I aggree with David and TL that you should consider counselling. Learning to communicate with each other again, may help you alleviate any shame that you may feel, which may help in preventing your need to 'cover up'
 

Halo

Member
Hi Bruin,

First of all Welcome to Psychlinks! :)

I think that the suggestions that you have recieved from Dr. B., Phoenix and TL have been good and that maybe marital counselling would be a good idea. I agree with their suggestion 100%.

Good Luck. :)
 

Bruins95

Member
I have read each posting over and over, embarrassment is a heavy issue with me, not able to provide at the level I know I am capable of is not good. I spoke to my wife about the postings and she wants to talk about visiting a counselor asap. We spoke last night for the first time as partners. I want to protect her and fail to accept that we are partners.

I have not lied to her about anything other than finances all related to employment.

I'll continue use of this board regardless of situation with us.
 

ThatLady

Member
It's great to hear the two of you were able to sit down and talk about the problem, and that your wife is willing to accompany you for family therapy. :)

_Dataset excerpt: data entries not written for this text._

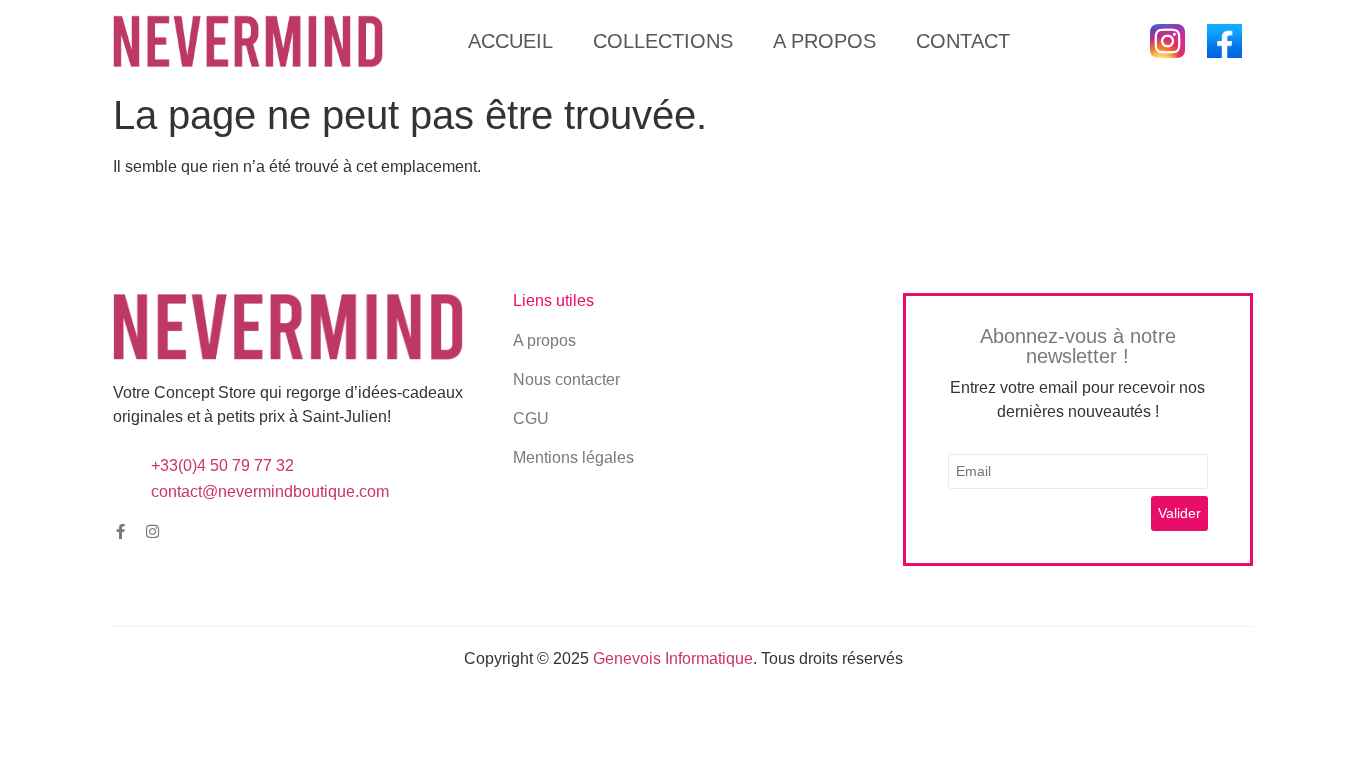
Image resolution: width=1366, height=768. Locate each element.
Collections (663, 41)
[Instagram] (152, 531)
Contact (963, 41)
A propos (824, 41)
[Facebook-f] (120, 531)
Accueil (510, 41)
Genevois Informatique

The feelings you're experiencing aren't unusual in our over-achieving society, Bruins95. We're all inundated with input that says we MUST achieve, we MUST succeed, we MUST outdo our peers. It's not surprising that, if things go wrong, we feel we've failed when, in fact, it may be a case in which circumstances that were beyond our control got the better of us. That's not a failure on our part. It's simply the luck of the draw turning against us for a time. It can be very depressing, and can have a detrimental effect on our efforts to regain that which we have lost.

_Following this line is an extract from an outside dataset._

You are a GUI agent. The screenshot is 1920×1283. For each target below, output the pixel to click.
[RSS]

It's not easy to get a job when you don't have a job. It seems stupid to me, but that's the way it is. It's not easy to take a job that's beneath that to which you may have become accustomed; especially, after 20 years in the workforce during which you did well. It feels demeaning to find yourself without a job, even though it isn't your fault.

I do hope family counselling will help to put you on the right track. Some financial counselling is probably a good idea, as well. That way, you can start to get your finances on track, and that will help relieve some of your anxiety.

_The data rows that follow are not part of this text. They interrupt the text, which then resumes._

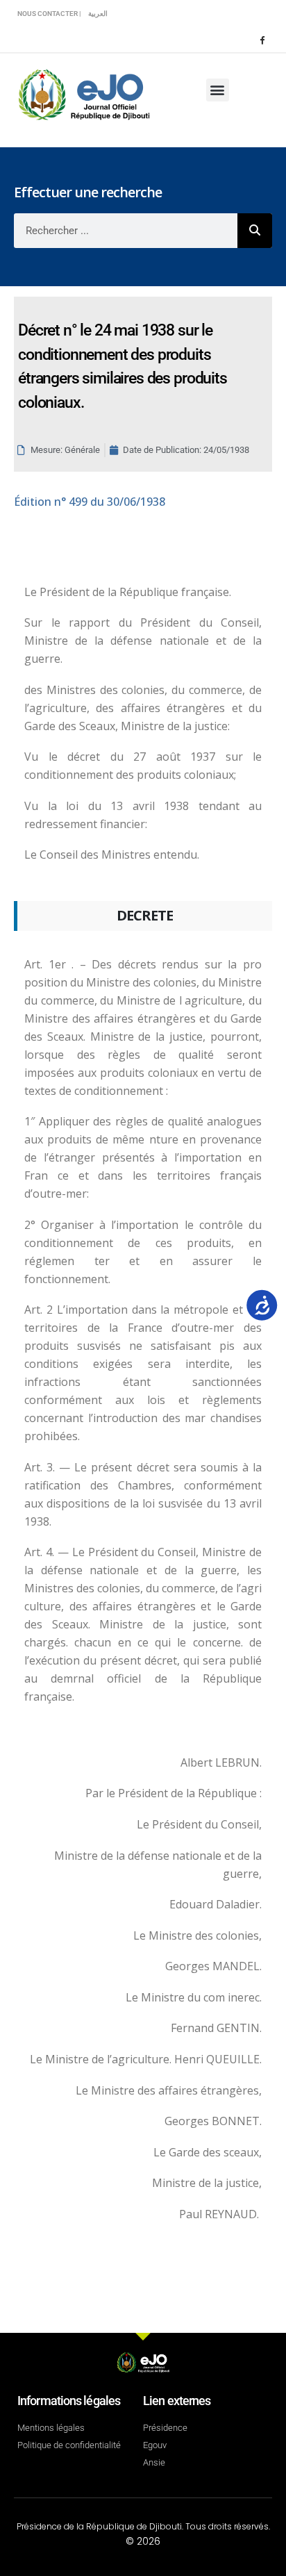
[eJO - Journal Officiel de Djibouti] (83, 93)
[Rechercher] (254, 230)
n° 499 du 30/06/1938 (89, 501)
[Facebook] (261, 39)
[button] (217, 90)
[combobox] (125, 230)
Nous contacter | (49, 13)
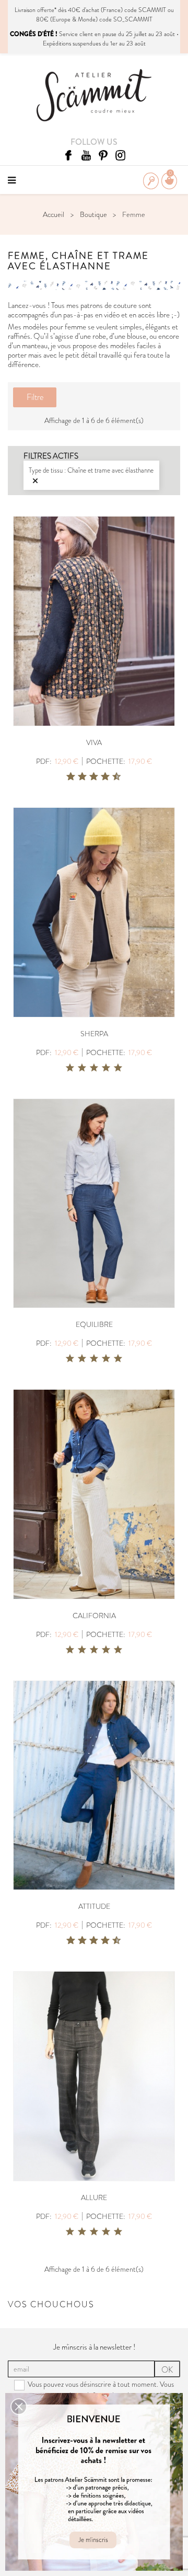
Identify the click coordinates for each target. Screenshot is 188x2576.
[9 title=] (112, 777)
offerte (45, 10)
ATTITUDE (94, 1906)
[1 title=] (66, 777)
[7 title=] (101, 777)
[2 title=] (82, 1068)
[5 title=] (89, 777)
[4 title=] (106, 1068)
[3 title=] (78, 777)
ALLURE (94, 2197)
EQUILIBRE (94, 1324)
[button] (18, 2406)
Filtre (35, 397)
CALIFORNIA (94, 1615)
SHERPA (94, 1033)
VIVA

Good luck to you, and please keep us posted. :hug:
 

Halo

Member
Bruin,

I think that it is great that you both sat down and spoke last night as partners and she was willing to see a counsellor with you to hopefully work oput the issues that you have together. That is definitely a step in the right direction.

I also think that continuing to use this forum regarding of your situation with her and the counsellor is good because we have been known to be good listeners with some good advice.

Good luck with the counsellor and let us know how you are doing.
Take care.
 
I have read each posting over and over, embarrassment is a heavy issue with me, not able to provide at the level I know I am capable of is not good. I spoke to my wife about the postings and she wants to talk about visiting a counselor asap. We spoke last night for the first time as partners. I want to protect her and fail to accept that we are partners.

I have not lied to her about anything other than finances all related to employment.

I'll continue use of this board regardless of situation with us.

It is good news that you have been able to sit down and discuss going to see a therapist. It seems as though all is not lost! I think that the therapist will help you come to terms with how you are feeling in terms of the 'provider' etc, and perhaps you can begin to see your wife in terms of an active body in the relationship, etc. Keep us posted on how your doing.
 

stargazer

Member
Welcome to the Forums. I agree with what others have said here--it's not clear to me that you're a compulsive liar in general, but it seems more likely that you were embarrassed about financial loss, and maybe afraid that your wife would no longer support you (spiritually, emotionally) if you were to reveal the true nature of your financial condition. I would guess that, if you've talked about this with others, perhaps male friends, you've been truthful. And as you yourself have said, you've been truthful with your wife in other areas.

I hope the marital counseling works for you. Please stay in touch with us, and know that we are here to support you.